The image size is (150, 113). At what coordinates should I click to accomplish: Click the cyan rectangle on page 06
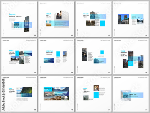tap(58, 54)
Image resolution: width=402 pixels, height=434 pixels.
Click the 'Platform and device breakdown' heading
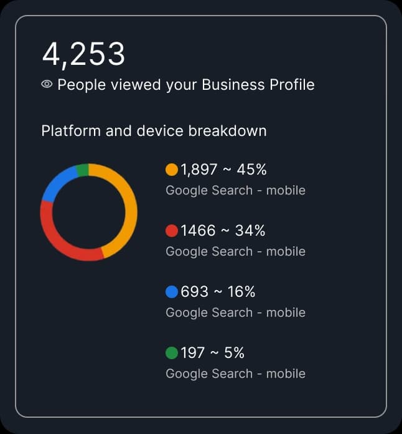coord(154,131)
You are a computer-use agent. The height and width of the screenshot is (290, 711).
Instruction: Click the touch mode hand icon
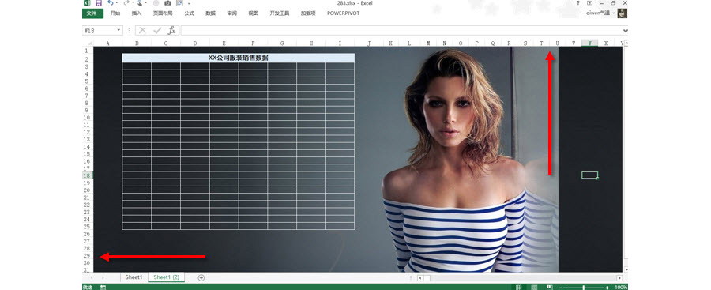point(140,2)
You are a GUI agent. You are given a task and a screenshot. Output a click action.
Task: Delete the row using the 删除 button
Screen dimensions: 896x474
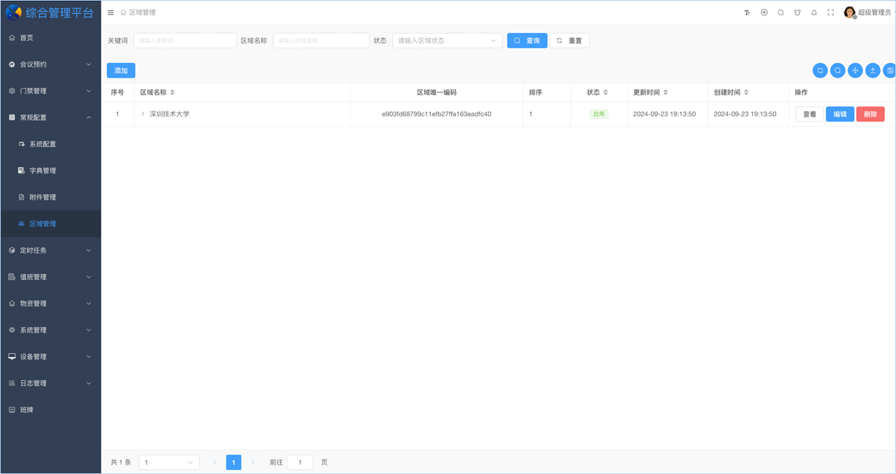(870, 114)
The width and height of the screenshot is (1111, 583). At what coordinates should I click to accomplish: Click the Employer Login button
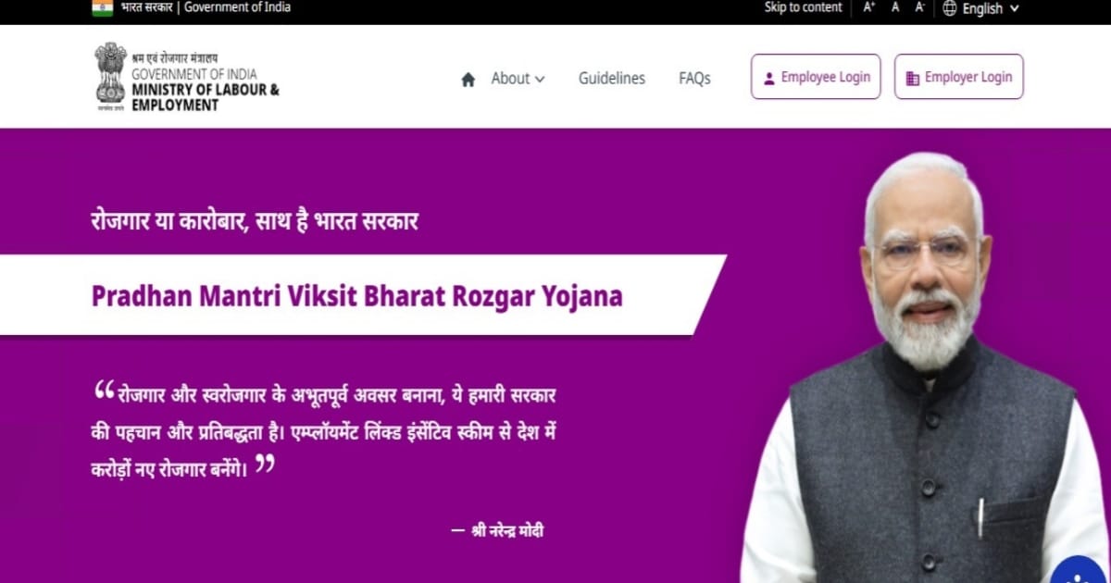pyautogui.click(x=959, y=76)
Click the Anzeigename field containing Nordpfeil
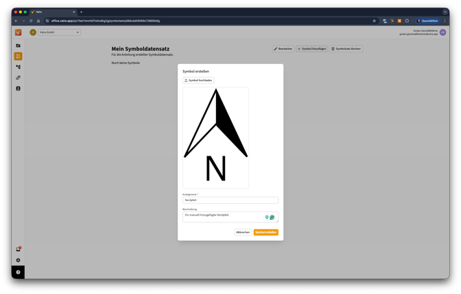The image size is (461, 294). click(x=230, y=200)
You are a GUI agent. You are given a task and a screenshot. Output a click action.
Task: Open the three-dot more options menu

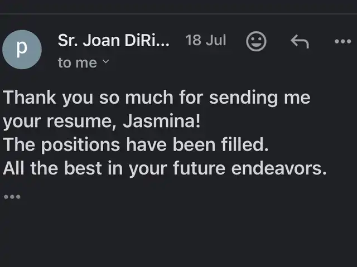342,41
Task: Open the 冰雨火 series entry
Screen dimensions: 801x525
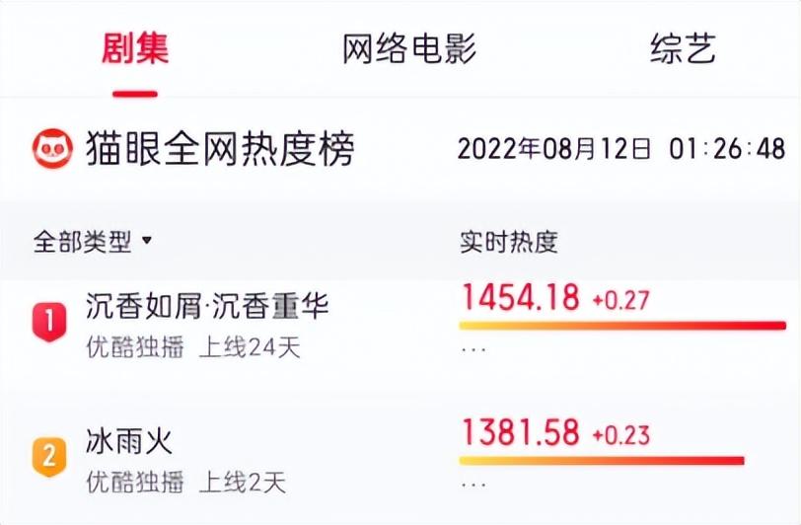Action: click(128, 441)
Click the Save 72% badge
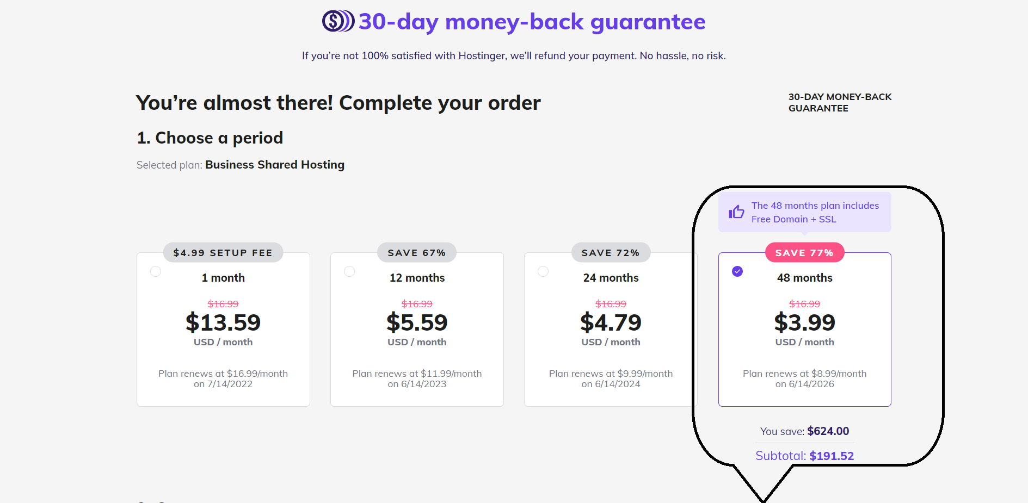The width and height of the screenshot is (1028, 503). click(611, 253)
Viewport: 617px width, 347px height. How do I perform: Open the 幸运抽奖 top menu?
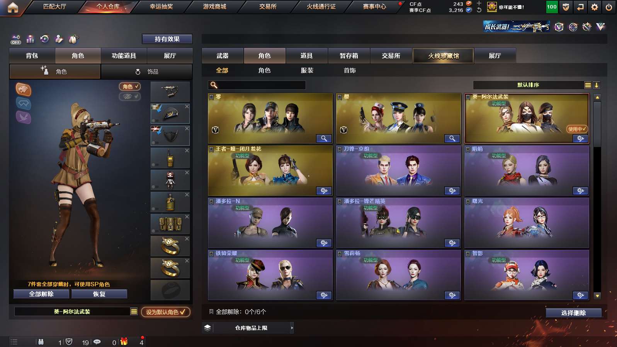click(161, 7)
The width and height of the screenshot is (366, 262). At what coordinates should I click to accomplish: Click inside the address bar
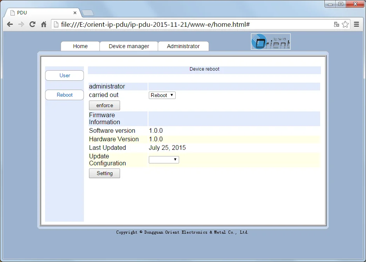click(x=155, y=24)
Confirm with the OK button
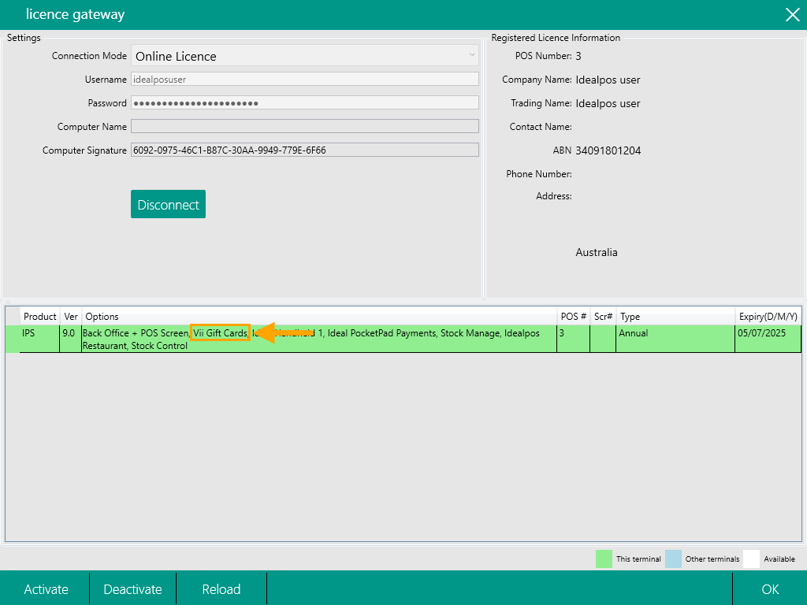This screenshot has height=605, width=807. click(x=770, y=589)
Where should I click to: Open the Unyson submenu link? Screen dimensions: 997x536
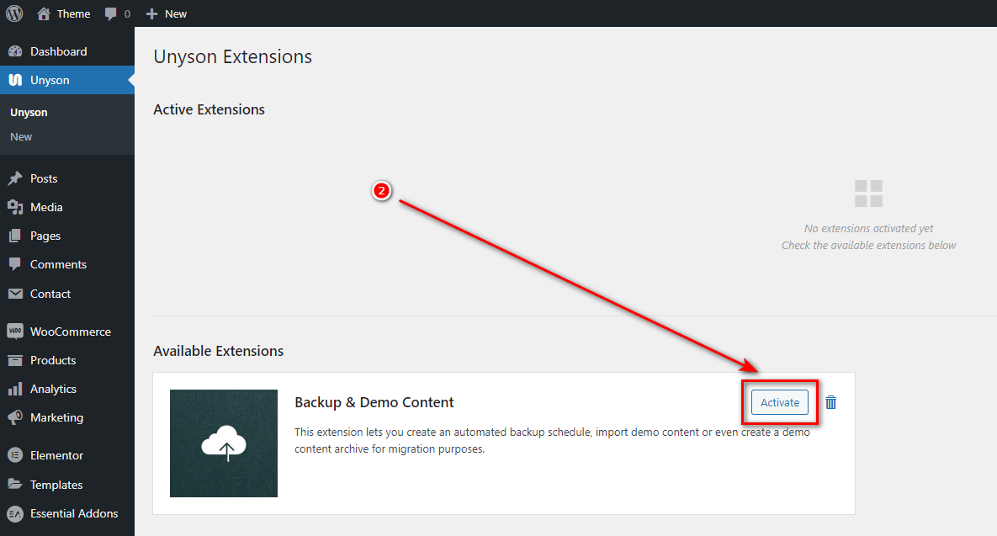[29, 112]
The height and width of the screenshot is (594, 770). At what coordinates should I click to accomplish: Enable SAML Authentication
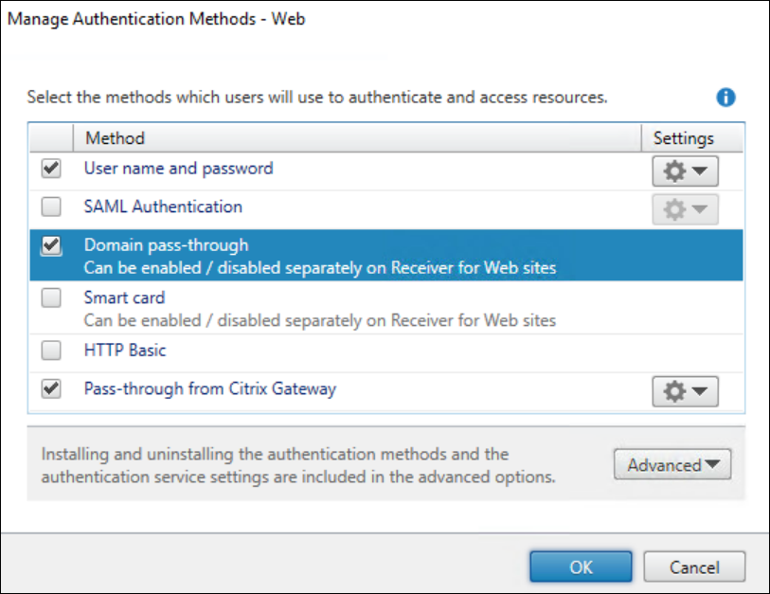coord(51,207)
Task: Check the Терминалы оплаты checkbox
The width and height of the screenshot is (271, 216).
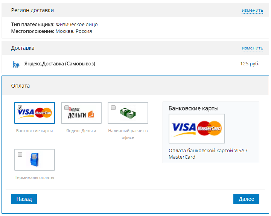Action: 20,154
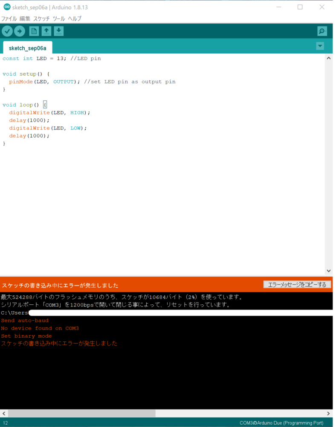Click the Arduino logo in title bar
This screenshot has width=336, height=427.
point(6,7)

-- Your goal --
Restate word for word the lines running from the one with "You are a computer-use" to the end of the entries; pictures are to be left out.

-- Reply --
You are a computer-use agent. The height and width of the screenshot is (290, 711).
Instruction: Click the touch mode hand icon
point(140,2)
You are a GUI agent. You are given a task and a screenshot. Output a click action.
Task: Delete the row using the 删除 button
Screen dimensions: 896x474
(870, 114)
The width and height of the screenshot is (1111, 583). At what coordinates should I click to accomplish: Click the Employer Login button
pyautogui.click(x=959, y=76)
Click the Anzeigename field containing Nordpfeil
The image size is (461, 294). click(x=230, y=200)
You are a GUI agent. You are given a task and a screenshot. Output a click action.
Task: Open the three-dot more options menu

342,41
Task: Open the 冰雨火 series entry
Screen dimensions: 801x525
Action: click(128, 441)
Click the Save 72% badge
The width and height of the screenshot is (1028, 503). click(611, 253)
Viewport: 617px width, 347px height. How do I perform: Open the 幸运抽奖 top menu?
click(161, 7)
The width and height of the screenshot is (366, 262). At what coordinates should I click to accomplish: Click inside the address bar
click(x=155, y=24)
Confirm with the OK button
This screenshot has height=605, width=807. click(x=770, y=589)
Where should I click to: Open the Unyson submenu link? Screen dimensions: 997x536
[29, 112]
The height and width of the screenshot is (594, 770). At what coordinates should I click to accomplish: Enable SAML Authentication
coord(51,207)
Task: Check the Терминалы оплаты checkbox
The width and height of the screenshot is (271, 216).
Action: 20,154
Click the Arduino logo in title bar
This screenshot has width=336, height=427.
point(6,7)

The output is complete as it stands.